The dynamics of God’s Rule – shame-lifting grace, idol-smashing authority, life-giving Spirit and the re-socializing by new Fathers, Mothers, Sisters and Brothers – has dramatically changed all our lives. All of this happens in the common, ordinary life of real Church.

I have seen and continue to see substantial redemption within these men’s lives, men who have moved from living in a gay world, full of gay relationships, to living in a new family. On four occasions I have preached the weddings of these men to women. I don not claim they live in a struggle-free or sin-free existence, but then neither do I make that claim for myself. Nor do I consider marriage to the opposite sex to be the benchmark of successful reorientation from homosexuality. What is of fundamental concern is … powerful covenant connection with the Body of Christ.
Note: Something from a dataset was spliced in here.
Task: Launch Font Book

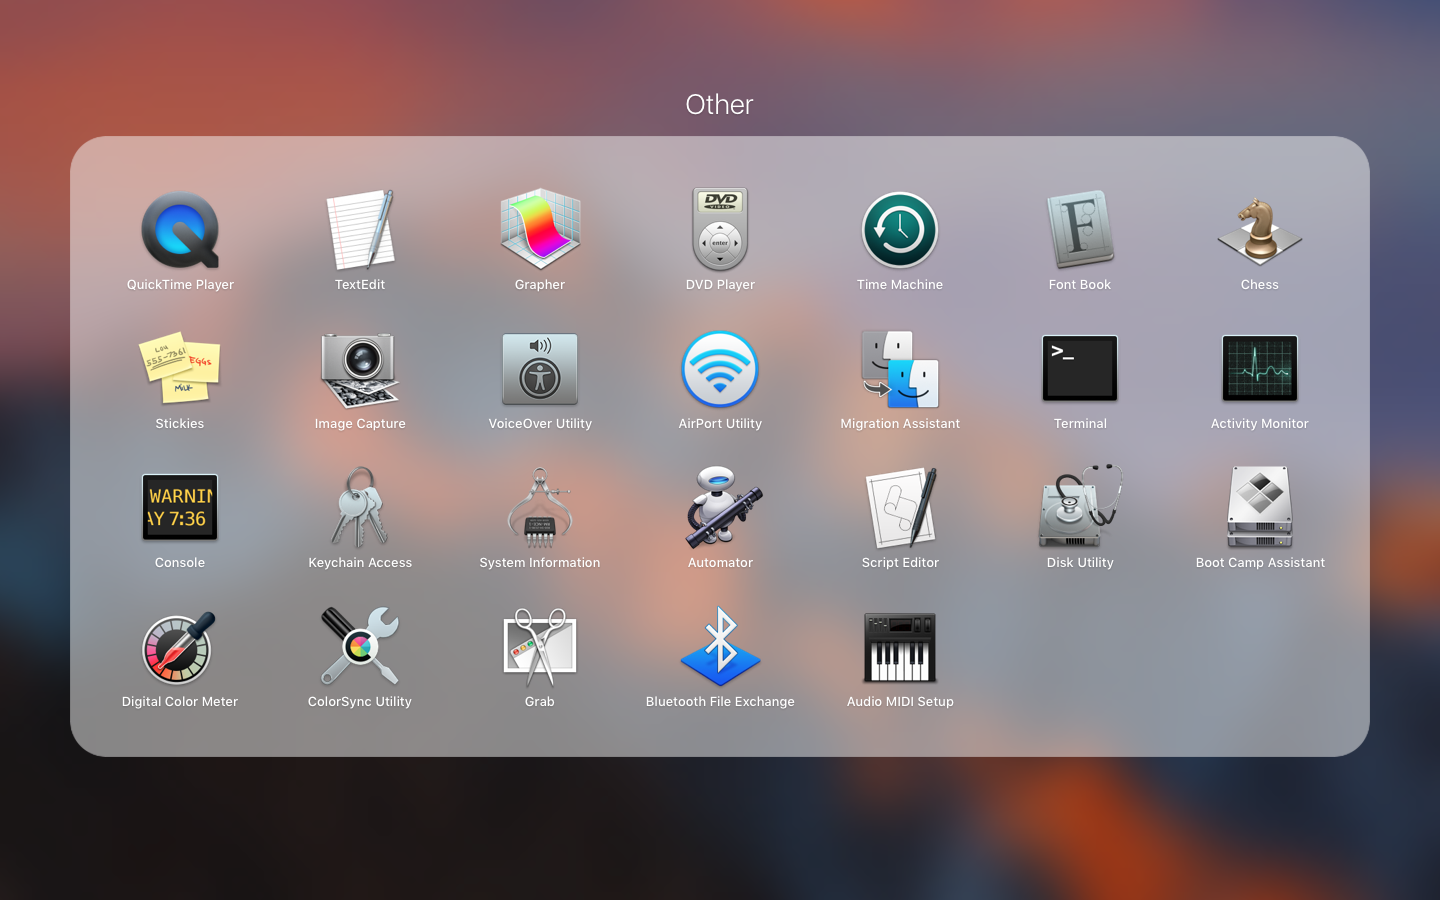Action: (1080, 230)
The kingdom dynamics within a real community of disciples obliterates the dynamics of shame, detachment, disempowerment and hopelessness on these I have called “the lepers among us.” … There is an abundance of well-written theology concerning homosexuality, but where is the embodying obedience? I am not beginning with another Bible study because, to a great extent, we already know what the Bible says. The Lord is asking, “What are you going to DO about it?”

As same-sex marriage becomes an ever-more polarizing social, political and religious issue, Reynolds challenges the local conservative church to do more than protest. He urges us to embody the redemptive, healing, transforming presence of Christ that is God’s intention for the Body of Christ. And not just for same-sex strugglers but for ALL of us in our brokenness and sin.